Roland Vargas-Aguilera

Personal information
- Full name: Roland Vargas-Aguilera
- Date of birth: December 7, 1979 (age 45)
- Place of birth: Santa Cruz de la Sierra, Bolivia
- Height: 5 ft 8 in (1.73 m)
- Position(s): Midfielder

Youth career
- Academia Tahuichi Aguilera

Senior career*
- Years: Team / Apps / (Gls)
- 1998–1999: Blooming
- 2000–2001: Columbus Crew / 18 / (0)
- 2001–2002: Oriente Petrolero
- 2001: New England Revolution / 1 / (0)
- 2003–2004: Virginia Beach Mariners / 26 / (10)
- 2004–2005: Rochester Raging Rhinos / 43 / (6)
- 2006: Virginia Beach Mariners / 11 / (0)
- 2007: Huracán del Paso / 11 / (2)
- 2008: Montreal Impact / 23 / (1)
- 2008: → Trois-Rivieres Attak (loan) / 2 / (2)
- 2009: Cleveland City Stars / 29 / (3)
- 2010: TTM Phichit / 20 / (2)
- 2011: Chiangrai United F.C. / 20 / (4)
- 2012: PTT Rayong F.C. / 30 / (6)
- 2013: Phuket F.C. / 20 / (4)
- 2019: Virginia Beach United / 10 / (1)

= Pato Aguilera =

Bolivian footballer (born 1979)

Roland "Pato" Vargas-Aguilera (born December 7, 1979, in Santa Cruz de la Sierra) is a Bolivian retired professional footballer who played as a midfielder.

==Career==

===Youth===
Aguilera began his career in his native Bolivia, attending the prestigious Tahuichi Academy (which also produced Marco Etcheverry and Jaime Moreno), before moving to the United States to play soccer in 2000.

===Professional===
Aguilera was drafted in the 2000 MLS SuperDraft by the Columbus Crew.
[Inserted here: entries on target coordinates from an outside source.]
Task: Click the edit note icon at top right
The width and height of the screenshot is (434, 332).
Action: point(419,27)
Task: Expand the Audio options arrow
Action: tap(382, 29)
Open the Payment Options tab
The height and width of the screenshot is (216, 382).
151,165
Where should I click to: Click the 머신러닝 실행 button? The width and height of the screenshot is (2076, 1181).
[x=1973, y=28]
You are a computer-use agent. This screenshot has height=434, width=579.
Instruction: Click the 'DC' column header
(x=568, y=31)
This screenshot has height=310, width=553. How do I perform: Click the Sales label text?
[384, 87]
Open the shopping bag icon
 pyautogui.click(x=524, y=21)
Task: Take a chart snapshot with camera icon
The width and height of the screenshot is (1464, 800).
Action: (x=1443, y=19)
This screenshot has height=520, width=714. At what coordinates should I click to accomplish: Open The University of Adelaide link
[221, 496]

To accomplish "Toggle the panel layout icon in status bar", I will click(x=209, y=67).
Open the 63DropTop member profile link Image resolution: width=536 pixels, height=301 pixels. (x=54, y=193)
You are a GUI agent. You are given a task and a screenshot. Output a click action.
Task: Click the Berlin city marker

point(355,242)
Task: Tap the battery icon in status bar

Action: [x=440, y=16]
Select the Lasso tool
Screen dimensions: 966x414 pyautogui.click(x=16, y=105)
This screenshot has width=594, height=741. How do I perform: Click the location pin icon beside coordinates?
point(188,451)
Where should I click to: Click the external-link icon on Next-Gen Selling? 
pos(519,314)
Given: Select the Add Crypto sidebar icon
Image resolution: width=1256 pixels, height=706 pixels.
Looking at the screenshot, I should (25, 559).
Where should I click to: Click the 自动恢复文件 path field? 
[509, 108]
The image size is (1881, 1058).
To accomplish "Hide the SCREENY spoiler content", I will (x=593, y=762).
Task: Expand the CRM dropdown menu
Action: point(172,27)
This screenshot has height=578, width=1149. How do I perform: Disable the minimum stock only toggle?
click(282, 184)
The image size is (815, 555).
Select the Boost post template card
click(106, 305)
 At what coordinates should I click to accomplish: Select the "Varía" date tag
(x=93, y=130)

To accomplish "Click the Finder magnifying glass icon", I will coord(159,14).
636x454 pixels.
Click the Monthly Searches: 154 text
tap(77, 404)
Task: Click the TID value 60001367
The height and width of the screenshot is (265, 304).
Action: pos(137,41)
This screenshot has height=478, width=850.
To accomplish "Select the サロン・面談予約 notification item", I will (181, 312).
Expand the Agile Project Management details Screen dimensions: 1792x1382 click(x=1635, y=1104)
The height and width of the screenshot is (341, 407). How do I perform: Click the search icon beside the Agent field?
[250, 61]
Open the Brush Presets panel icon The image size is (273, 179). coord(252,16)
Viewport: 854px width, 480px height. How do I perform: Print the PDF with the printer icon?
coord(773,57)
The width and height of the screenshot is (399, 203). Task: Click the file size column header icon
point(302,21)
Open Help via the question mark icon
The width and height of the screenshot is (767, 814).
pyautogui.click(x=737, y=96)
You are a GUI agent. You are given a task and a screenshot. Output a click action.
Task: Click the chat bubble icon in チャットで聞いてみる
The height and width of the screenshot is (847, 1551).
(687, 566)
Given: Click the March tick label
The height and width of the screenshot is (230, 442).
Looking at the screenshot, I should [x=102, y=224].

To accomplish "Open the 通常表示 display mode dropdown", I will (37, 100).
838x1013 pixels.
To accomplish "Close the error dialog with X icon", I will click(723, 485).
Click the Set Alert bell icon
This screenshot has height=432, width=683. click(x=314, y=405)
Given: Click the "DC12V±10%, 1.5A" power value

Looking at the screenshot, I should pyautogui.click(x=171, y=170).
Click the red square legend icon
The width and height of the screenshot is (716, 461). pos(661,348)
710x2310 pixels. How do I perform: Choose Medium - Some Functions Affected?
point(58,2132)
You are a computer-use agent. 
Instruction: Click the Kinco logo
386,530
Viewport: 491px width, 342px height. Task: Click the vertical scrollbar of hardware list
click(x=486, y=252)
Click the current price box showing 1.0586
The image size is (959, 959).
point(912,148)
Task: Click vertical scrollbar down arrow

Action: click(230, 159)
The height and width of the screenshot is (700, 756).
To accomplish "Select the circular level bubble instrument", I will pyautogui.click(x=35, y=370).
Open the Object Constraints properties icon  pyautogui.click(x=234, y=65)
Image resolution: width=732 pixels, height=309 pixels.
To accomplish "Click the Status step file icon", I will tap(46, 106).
He went on to play for several teams in both Major League Soccer and the USL First Division, spending extended periods of time with the Virginia Beach Mariners and the Rochester Raging Rhinos.

In 2008 and played in 23 matches for the Montreal Impact. In 2008, he was loaned to the Impact's farm team the Trois-Rivières Attak of the Canadian Soccer League where he made his debut on June 27, 2008, in a 4–0 victory over TFC Academy. He recorded his first and second goal for Attak the next day on June 28 against TFC Academy in a 3–0 victory. On December 2, 2008, Impact announced the release of Aguilera.

He subsequently signed for the newly promoted USL First Division side Cleveland City Stars for the 2009 season.